* _What the task asks_:
Answer these from the essay on death below:
(a) At the wake, how many people paid their respects to the man?
(b) What story did his daughter tell about him?
(c) With whom have grieving people been angry, according to the writer?

* _Study text_:
= = = = =

Conversing about Death

In my line of work this topic comes up quite a bit, especially when people are facing the inevitability that their life will end. Death, it’s not a subject we are comfortable with and yet it’s something we will all face one day. Like it or not, we are not immortal, our bodies wonderful machines they may be are not impervious to disease, accidents or aging. Many of the conversations I have with people about death usually comes when it is a reality in their lives. The death of a spouse, parent or child are difficult and can make for some very hard discussions. I’ve talked with people who are angry with God, with me, with the church, and with the medical staff for failing to provide that one great miracle.

The usual conversations always include questions of heaven and whether or not their loved one will be there. Even the most difficult of people, those whose lives are less than exemplary, want to know that they are destined for paradise rather than being issued a red union suit with pitchfork. What I try to tell them is that it’s really not my decision where they end up after death, but what is more important is what they do in their life.

We are all born and we all die, that’s a fact, what matters is what we do in the years in between no matter how many we are given. All life is a gift and even if you are here for only moments or many years, your life has touched someone. We do not live in a vacuum and Milton was right, “No man (or woman) is an island,” our very existence in and of itself has an impact on others, whether we know them or not.

Yesterday, I did the funeral for a man who had a large impact on many people. By our standards this was a large funeral with over 200 people paying their respects at this mans wake and many then attending the service at church. He had fought a long, hard battle against cancer and finally he could no longer continue. As people spoke about his life and what he accomplished I was struck by a story his daughter told of the day he rescued two young boys from drowning. Two lives saved, two stories continued all because this one man happened to be at the right place at the right time. Not only that, for whatever reason, at that moment he decided to shed any fears he may have held and took the risk to save those boys.

Yes, life does matter and what we do and who we touch has a profound impact on the world around us. Death never does separate us from the living, in this case two lives continue to thrive and make their own impact on others. The gift he gave continues to give and one day many years from now a family with younsters will tell the story of how their great-grandparents were saved by a man who risked it all to jump in that lake. The conversation will continue and life will carry on.

= = = = =

* _Provided material_:
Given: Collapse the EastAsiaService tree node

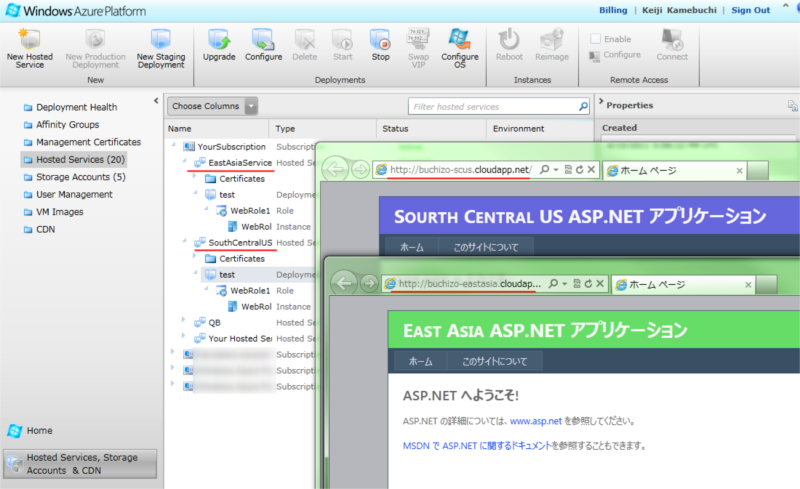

= = = = =

* _Final answer_:
(a) Over 200 people.
(b) He rescued two young boys from drowning.
(c) God, the writer, the church, and the medical staff.